▶ WHAT YOU HAVE TO DO:
Repeat the records below word for word, beginning at the line that contains "Where should I click to: Click the" and ending after the line that contains "tap(1383, 426)".

▶ MATERIALS PROVIDED:
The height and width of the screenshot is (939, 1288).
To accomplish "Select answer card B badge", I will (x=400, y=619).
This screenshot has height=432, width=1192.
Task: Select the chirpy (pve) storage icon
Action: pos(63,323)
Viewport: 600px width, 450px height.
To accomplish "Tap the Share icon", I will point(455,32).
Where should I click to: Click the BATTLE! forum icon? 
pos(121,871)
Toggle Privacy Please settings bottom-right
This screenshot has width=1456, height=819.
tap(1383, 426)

==

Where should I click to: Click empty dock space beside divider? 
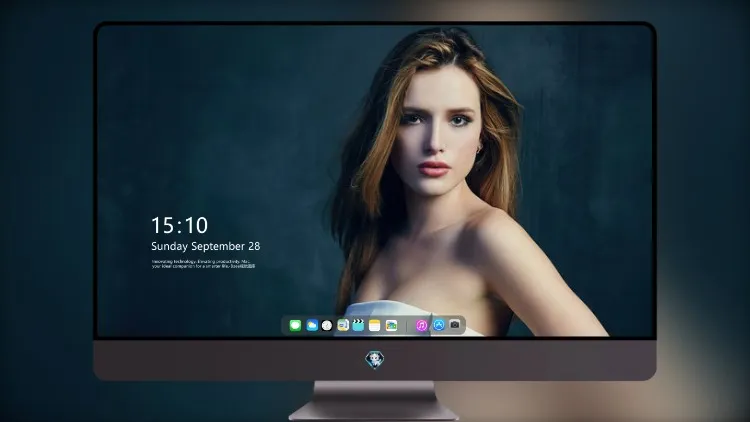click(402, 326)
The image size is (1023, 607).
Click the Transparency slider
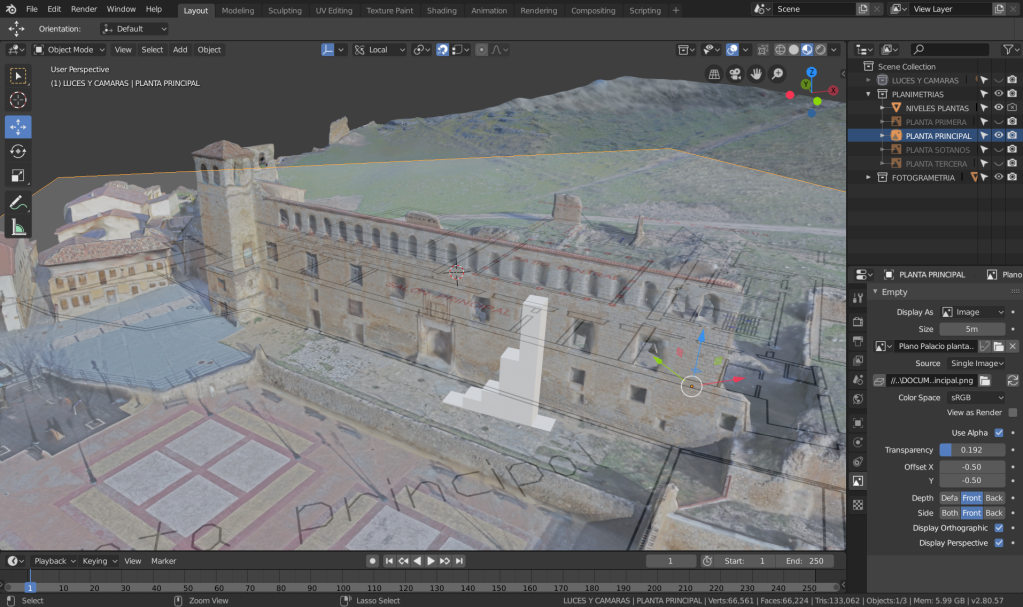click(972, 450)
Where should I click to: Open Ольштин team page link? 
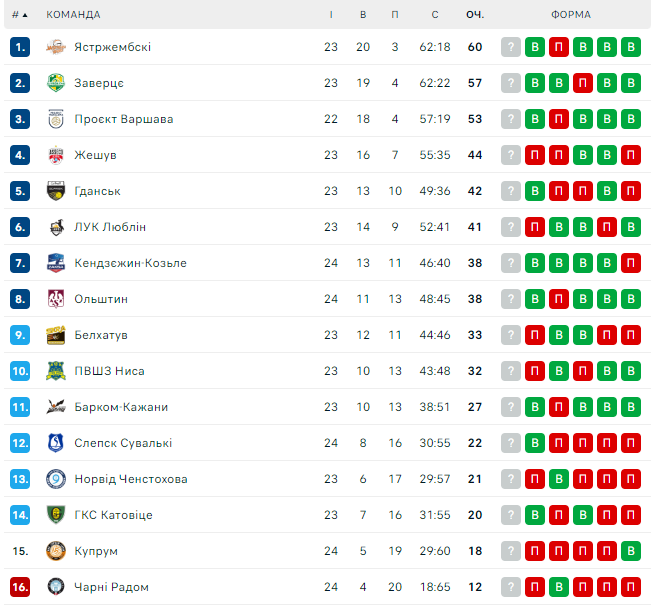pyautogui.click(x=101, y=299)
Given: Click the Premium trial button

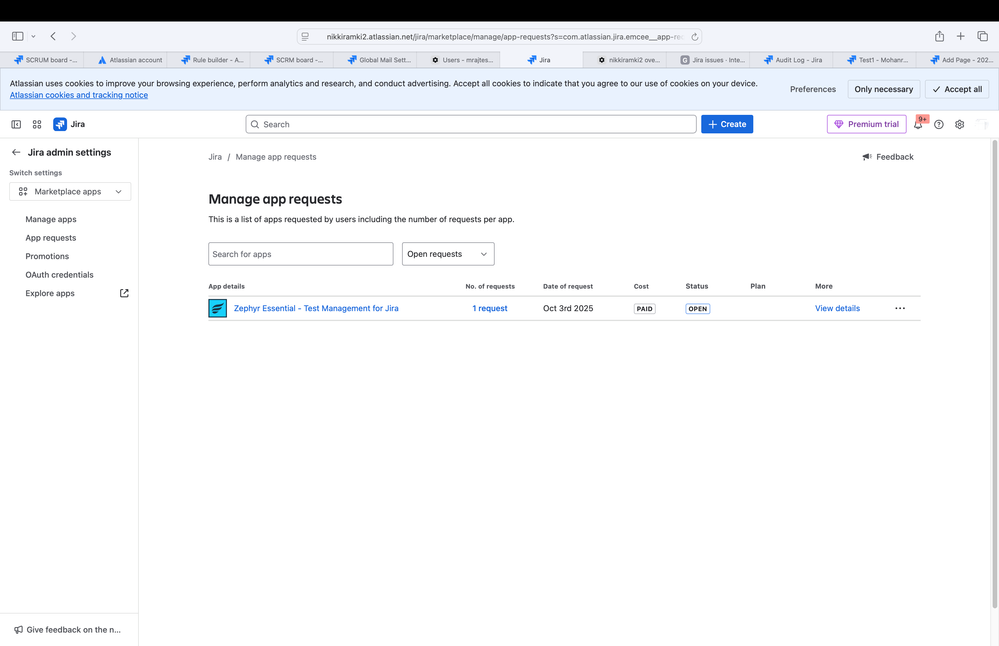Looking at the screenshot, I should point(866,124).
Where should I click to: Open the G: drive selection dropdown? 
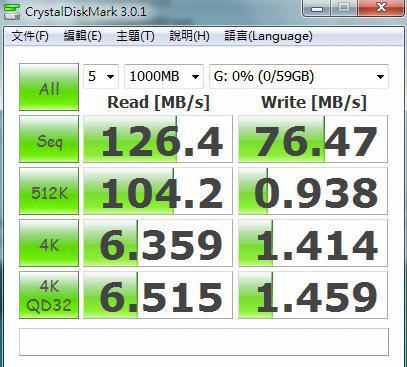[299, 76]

▶ REPLY TO THE TASK:
Where should I click to: Click the BATTLE! forum icon? 
pos(121,871)
Toggle Privacy Please settings bottom-right
This screenshot has width=1456, height=819.
tap(1383, 426)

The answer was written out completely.